When the Vision had informed him of these things, Amram awaked, and told it to Jochebed, his wife: and now the fear increased upon them, on account of the prediction in Amram's dream, for they were under concern, not only for the child, but on account of the great happiness that was to come to him also. However, the mother's labour was such as afforded a confirmation to what was foretold by God; for it was not known to those who watched her by the easiness of her pains, and because the throes of her delivery did not fall upon her with violence; and now they nourished the child at home privately for three months. But after that time, Amram fearing he should be discovered, and by falling under the king's displeasure, both he and his child should perish, and so he should make the promise of God of none effect, he determined rather to trust the safety and care of the child to God, than to depend on his own concealment of him, which he looked upon as a thing uncertain, and whereby both the child, so privately to be nourished, and himself, should be in imminent danger; but he believed that God would some way for certain procure the safety of the child, in order to secure the truth of his own predictions. When they had thus determined, they made an ark of bulrushes, after the manner of a cradle, and of a bigness sufficient for an infant to be laid in, without being too much straightened. They then daubed it over with slime, which would naturally keep out the water from entering between the bulrushes, and put the

* An. 1616.

infant into it, and setting it afloat upon the river, they left its preservation to God; so the river received the child, and carried him along; but Miriam, the child's sister, passed along upon the bank over against him, as her mother had bid her, to see whither the ark would be carried: where God demonstrated that human wisdom was nothing, but that the Supreme Being is able to do whatsoever he pleases; that those, who, in order to their own security, condemn others to destruction, and use great endeavours about it, fail of their purpose; but that others are, in a surprising manner, preserved, and obtain a prosperous condition, almost from the very midst of their calamities: those I mean whose dangers arise by the appointment of God; and indeed such a Providence was exercised in the case of this child as shewed the power of God.
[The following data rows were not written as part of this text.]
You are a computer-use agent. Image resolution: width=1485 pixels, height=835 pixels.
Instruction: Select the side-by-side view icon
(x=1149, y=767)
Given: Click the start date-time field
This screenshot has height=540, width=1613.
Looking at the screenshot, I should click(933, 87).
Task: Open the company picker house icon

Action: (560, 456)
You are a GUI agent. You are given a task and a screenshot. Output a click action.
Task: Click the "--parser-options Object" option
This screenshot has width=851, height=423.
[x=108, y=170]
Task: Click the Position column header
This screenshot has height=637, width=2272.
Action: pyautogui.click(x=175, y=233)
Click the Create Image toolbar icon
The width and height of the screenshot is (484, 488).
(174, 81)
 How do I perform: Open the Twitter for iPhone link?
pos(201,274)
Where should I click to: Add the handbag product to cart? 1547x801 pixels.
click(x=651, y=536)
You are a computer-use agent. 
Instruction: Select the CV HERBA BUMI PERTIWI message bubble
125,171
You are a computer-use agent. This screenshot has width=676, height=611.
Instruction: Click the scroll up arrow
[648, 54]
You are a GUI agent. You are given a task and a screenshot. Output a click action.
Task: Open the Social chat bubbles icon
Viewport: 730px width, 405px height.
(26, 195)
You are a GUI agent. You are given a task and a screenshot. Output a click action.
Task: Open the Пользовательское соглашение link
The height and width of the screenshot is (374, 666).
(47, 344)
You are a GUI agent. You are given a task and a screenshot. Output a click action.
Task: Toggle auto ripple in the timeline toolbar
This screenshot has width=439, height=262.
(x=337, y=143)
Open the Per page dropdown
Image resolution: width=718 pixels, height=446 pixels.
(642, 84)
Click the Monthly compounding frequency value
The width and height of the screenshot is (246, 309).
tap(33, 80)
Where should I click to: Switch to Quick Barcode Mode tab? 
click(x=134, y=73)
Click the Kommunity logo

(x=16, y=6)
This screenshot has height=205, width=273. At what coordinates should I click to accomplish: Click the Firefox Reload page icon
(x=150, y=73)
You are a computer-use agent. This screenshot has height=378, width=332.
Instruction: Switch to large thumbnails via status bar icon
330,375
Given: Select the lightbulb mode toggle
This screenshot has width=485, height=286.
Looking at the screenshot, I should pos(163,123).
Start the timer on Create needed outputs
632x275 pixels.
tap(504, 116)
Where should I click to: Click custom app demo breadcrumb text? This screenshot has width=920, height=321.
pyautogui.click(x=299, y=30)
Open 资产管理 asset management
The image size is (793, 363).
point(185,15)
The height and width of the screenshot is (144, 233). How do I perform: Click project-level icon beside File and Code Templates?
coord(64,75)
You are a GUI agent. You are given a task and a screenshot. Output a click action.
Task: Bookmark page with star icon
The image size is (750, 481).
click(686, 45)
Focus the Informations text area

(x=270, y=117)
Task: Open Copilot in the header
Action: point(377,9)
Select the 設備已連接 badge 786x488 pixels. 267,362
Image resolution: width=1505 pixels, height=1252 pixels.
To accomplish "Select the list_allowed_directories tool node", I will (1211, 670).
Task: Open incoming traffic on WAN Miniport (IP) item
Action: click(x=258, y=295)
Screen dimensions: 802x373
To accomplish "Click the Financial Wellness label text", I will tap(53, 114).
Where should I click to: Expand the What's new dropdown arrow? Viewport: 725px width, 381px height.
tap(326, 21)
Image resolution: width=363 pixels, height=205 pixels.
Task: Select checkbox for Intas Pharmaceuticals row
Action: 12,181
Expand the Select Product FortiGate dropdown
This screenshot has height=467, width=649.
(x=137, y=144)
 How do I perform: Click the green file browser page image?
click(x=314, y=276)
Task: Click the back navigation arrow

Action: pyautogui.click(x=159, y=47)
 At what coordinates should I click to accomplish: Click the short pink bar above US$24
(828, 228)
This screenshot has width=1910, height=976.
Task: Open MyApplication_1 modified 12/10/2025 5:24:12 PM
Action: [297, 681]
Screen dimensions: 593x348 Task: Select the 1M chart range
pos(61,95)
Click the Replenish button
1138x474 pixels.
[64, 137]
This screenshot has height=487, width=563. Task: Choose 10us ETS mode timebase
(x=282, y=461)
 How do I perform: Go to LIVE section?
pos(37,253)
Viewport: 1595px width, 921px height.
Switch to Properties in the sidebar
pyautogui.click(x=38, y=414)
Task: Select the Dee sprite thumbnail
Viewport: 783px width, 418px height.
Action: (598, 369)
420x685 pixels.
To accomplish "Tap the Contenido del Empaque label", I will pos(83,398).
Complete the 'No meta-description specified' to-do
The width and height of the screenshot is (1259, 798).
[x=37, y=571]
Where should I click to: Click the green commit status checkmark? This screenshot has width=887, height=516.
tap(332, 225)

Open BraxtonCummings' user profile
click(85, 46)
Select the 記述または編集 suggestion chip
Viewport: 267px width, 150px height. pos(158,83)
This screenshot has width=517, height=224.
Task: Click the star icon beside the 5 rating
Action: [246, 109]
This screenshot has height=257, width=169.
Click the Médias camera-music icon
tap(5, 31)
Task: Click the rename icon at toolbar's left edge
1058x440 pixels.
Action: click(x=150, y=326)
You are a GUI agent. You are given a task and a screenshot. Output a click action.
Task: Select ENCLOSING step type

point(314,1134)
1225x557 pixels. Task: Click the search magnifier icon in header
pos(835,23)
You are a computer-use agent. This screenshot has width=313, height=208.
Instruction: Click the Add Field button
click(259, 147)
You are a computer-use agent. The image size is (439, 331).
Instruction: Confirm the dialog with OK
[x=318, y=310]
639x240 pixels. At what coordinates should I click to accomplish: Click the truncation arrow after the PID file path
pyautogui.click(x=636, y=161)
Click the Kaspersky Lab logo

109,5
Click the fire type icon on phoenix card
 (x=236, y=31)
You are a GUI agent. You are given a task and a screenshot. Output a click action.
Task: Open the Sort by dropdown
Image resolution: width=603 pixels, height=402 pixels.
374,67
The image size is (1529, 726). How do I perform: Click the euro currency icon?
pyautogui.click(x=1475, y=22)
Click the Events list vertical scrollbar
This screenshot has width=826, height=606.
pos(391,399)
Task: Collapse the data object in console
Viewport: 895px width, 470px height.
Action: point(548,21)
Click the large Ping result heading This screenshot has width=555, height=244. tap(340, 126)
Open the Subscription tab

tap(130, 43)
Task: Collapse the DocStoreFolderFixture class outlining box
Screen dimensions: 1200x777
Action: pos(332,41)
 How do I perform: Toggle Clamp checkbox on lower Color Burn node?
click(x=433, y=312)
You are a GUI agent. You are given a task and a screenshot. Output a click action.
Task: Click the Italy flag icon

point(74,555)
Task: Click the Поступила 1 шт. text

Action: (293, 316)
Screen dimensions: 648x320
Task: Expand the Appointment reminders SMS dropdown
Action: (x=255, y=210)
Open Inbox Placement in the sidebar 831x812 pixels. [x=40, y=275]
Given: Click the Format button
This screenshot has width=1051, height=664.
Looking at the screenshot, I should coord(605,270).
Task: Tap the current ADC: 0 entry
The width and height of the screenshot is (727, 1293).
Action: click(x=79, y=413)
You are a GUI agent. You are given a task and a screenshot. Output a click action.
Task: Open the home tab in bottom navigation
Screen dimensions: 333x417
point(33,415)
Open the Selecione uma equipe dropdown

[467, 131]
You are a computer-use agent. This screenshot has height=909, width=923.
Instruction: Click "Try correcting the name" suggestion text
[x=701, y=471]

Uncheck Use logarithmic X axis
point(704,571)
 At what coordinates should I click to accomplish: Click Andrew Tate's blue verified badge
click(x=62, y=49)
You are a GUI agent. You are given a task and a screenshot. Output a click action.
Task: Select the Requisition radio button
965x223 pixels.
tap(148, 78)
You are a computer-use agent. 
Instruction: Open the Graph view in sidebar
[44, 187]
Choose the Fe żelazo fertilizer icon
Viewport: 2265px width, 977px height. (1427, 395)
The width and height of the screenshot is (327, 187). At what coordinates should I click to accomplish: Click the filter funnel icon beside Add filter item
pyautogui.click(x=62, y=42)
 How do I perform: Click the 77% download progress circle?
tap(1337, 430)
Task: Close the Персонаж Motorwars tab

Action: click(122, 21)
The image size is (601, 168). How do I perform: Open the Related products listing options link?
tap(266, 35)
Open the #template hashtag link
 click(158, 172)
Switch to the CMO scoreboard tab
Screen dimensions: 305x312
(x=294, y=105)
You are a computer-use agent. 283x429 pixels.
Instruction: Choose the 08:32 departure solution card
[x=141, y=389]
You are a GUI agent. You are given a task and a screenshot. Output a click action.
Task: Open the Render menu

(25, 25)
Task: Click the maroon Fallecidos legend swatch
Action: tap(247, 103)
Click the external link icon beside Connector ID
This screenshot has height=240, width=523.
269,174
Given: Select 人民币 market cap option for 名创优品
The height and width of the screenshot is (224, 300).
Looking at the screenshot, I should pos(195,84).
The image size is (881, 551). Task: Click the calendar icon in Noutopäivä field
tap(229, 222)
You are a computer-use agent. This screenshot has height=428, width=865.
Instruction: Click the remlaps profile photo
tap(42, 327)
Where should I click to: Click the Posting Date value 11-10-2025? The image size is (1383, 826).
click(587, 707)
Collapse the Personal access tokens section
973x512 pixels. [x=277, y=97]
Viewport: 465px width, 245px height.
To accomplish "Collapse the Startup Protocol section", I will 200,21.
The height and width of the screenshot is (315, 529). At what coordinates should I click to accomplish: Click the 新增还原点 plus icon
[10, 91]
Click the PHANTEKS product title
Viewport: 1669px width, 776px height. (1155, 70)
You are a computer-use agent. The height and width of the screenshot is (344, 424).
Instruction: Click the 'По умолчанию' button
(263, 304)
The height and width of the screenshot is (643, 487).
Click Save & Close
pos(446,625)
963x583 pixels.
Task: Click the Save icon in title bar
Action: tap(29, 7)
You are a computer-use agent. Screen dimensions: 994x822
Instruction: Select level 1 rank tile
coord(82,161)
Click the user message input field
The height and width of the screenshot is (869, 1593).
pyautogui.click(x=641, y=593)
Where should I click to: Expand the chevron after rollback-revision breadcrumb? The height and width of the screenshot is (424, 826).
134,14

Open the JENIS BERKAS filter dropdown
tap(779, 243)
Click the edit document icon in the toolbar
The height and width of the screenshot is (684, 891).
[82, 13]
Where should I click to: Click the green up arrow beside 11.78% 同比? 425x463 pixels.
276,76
Thermuthis, the king's daughter, was now diverting herself by the banks of the river; and seeing a cradle borne along by the current, she sent some that could swim, and bid them to bring the cradle to her. When those that were sent on this errand came to her with the cradle, and she saw the little child, she was greatly in love with it, on account of its largeness and beauty, for God had taken such great care in the formation of Moses, that he caused him to be thought worthy of bringing up and providing for by all those that had taken the most fatal resolutions, on account of their dread of his nativity, for the destruction of the rest of the Hebrew nation. Thermuthis bid them bring her a woman that might suckle the child, yet would not the child admit of her breast, but turned away from it, and did the like to many other women. Now Miriam was by when this happened; not to appear to be there on purpose, but only as staying to see the child, and she said, "It is in vain that thou, O queen, callest for these women for the nourishment of the child, who are by no way of kin to it, but if thou wilt order one of the Hebrew women to be brought, perhaps it may admit the breast of one of his own nation. Now, since she seemed to speak well, Thermuthis bid her procure such a one; so when she had such authority given her, she came back, and brought the mother, who was known to nobody there; and now the child gladly admitted the breast, and seemed to adhere closely to it; and so it was that at the queen's desire the nursing of the child was entirely intrusted to the mother.